§ **Problems to work on**:
**A.** Summarize the court excerpt in two sentences.
**B.** Print the court excerpt between "We address this" and "the support order.", inclusive.

§ **Document segment**:

- - - -

3. Did the Trial Court and the Master err in failing to consider
that, while Father rented an apartment and financially assisted
his elderly mother who resided with him, Mother lives with her
parents in their home and has no expenses with regard to rent,
maintenance or utilities and hence deviate from the guideline
support as provided by the Rules?
Father’s Brief at 2-3.
Father first argues that the trial court erred in confirming the Master’s
assignment of a $30,000.00 annual earning capacity to Father. Father
claims that the earning capacity attributed to him is inconsistent with his
recent earnings history, education, training and income experience.
We address this issue mindful of the following standard of review:
When evaluating a support order, this Court may only
reverse the trial court’s determination where the order cannot be
sustained on any valid ground. We will not interfere with the
broad discretion afforded the trial court absent an abuse of the
discretion or insufficient evidence to sustain the support order.

- - - -

[Recorded data]
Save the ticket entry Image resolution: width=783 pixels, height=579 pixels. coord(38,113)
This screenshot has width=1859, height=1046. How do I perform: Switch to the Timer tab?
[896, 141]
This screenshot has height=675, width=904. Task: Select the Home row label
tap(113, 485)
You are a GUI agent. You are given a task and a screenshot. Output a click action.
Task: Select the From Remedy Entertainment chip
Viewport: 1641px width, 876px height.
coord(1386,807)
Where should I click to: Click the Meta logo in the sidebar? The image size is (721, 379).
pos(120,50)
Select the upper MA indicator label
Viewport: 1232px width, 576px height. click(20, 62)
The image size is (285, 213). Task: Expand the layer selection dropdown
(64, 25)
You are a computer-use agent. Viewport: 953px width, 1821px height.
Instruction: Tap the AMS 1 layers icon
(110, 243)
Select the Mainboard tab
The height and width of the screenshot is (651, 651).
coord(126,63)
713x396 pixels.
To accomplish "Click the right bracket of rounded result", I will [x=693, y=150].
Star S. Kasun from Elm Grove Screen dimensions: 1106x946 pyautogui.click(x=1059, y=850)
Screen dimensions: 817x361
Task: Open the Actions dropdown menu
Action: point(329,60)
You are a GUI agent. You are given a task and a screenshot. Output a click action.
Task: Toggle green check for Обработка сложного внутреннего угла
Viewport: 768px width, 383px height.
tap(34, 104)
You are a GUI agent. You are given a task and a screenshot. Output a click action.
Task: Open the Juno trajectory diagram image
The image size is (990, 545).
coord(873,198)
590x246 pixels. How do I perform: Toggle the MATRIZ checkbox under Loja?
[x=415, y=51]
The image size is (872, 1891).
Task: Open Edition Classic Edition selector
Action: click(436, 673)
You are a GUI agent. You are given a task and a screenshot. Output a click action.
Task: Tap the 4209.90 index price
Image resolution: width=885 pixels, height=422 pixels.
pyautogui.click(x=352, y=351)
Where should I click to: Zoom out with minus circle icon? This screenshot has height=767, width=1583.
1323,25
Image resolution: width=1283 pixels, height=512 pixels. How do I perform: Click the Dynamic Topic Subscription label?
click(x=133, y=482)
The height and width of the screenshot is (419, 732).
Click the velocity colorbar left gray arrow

- - - -

§ **Task-by-task solutions**:
**A.** Father asks whether the trial court and the Master erred by not considering that he rents an apartment and financially assists his elderly mother, while Mother lives with her parents without rent, maintenance or utility expenses, and by not deviating from guideline support on that basis. He first argues that the trial court wrongly confirmed a $30,000.00 annual earning capacity inconsistent with his recent earnings history, education, training and income experience, and the court reviews this under a standard that reverses a support order only where it cannot be sustained on any valid ground, absent an abuse of discretion or insufficient evidence.

**B.**
We address this issue mindful of the following standard of review:
When evaluating a support order, this Court may only
reverse the trial court’s determination where the order cannot be
sustained on any valid ground. We will not interfere with the
broad discretion afforded the trial court absent an abuse of the
discretion or insufficient evidence to sustain the support order.